Paul is a passionate technologist and client advocate. He has over 25 years of diverse enterprise technology experience and is based in Silicon Valley, California. He is currently serving EPI-USE Labs responsible for product and innovation.
What are your technical options as an existing SAP customer today running SAP ERP ECC 6.0 and looking to plan your path to S/4HANA?
SAP has sure come a long way since I first certified as a SAP Basis consultant in Waldorf in 1998, but I find that there is a lot of good – if sometimes confusing or outdated – information out there. For this article, I’m going to focus on laying out the conversion pathway to the latest on-premise version of S/4HANA version 1709 and the technical options available for you at an intermediate level of detail, and avoid the details around the different versions and the different deployment models of S/4HANA – with the caveat that this will eventually age out as well :)
Your three options to move to S/4HANA
Simplistically, SAP proposes that you have three options to consider to move to S/4HANA:
EPI-USE Labs specializes in helping customers with all the options above, either as a migration specialist or Basis managed service provider.
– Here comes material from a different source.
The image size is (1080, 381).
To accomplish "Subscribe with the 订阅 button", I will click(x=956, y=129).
For this article I’m going to focus on option (2), System Conversion (Brownfields), for those customers running SAP Business Suite today trying to figure out how to start moving towards S/4HANA version 1709.
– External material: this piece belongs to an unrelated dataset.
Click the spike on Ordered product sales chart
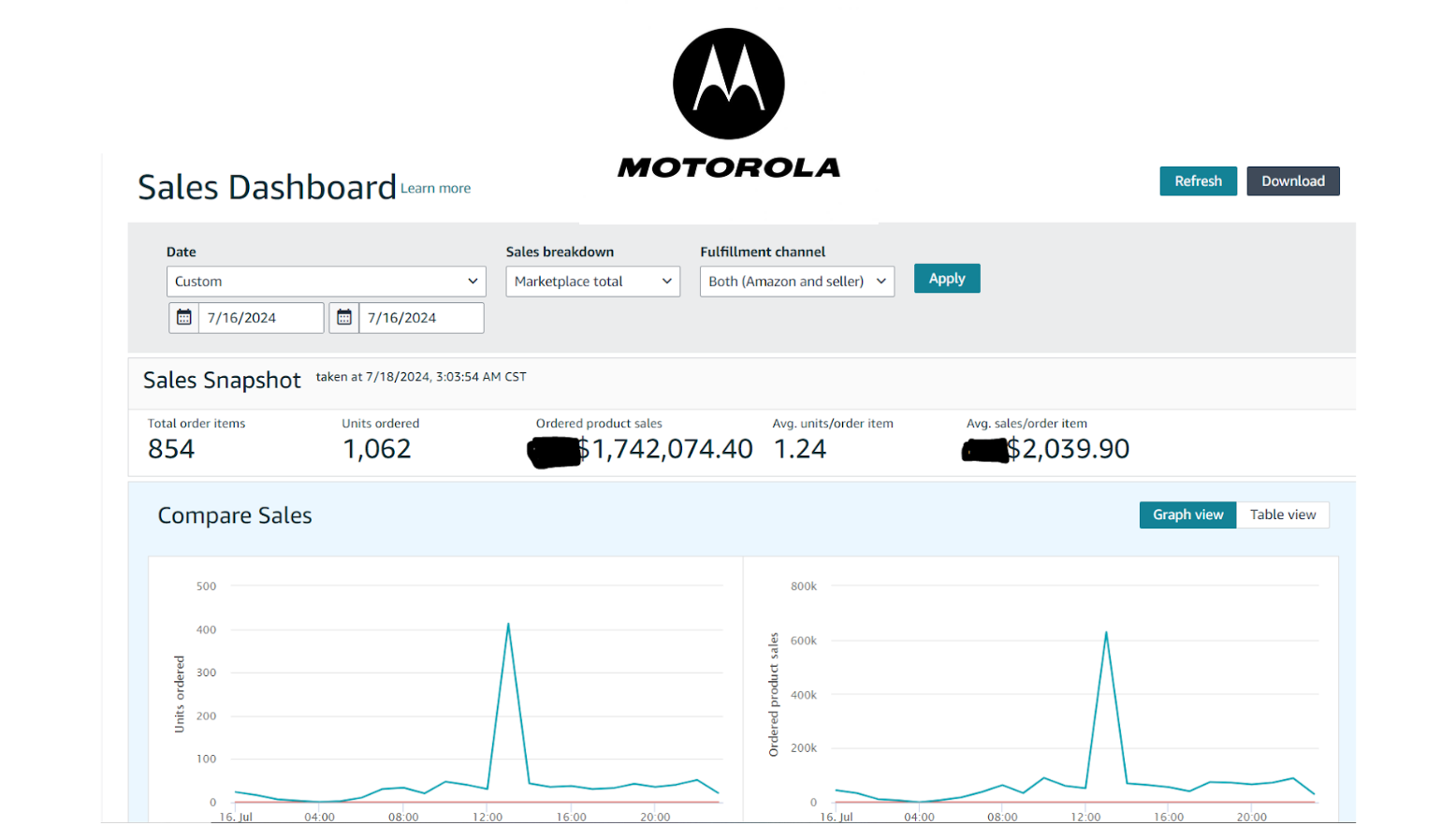This screenshot has width=1441, height=840. 1107,633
I’ll touch on option (3) Landscape Transformation option in a future blog post.
System Conversion to S/4HANA (Brownfields)
SUM = Software Update Manager
Technically, SAP has a robust transition tool (named SUM) to do the system conversion to S/4HANA, migrating your old (Oracle/DB2/MSSQL) database to the SAP HANA database and upgrading your legacy ECC application to the newer S/4HANA code base.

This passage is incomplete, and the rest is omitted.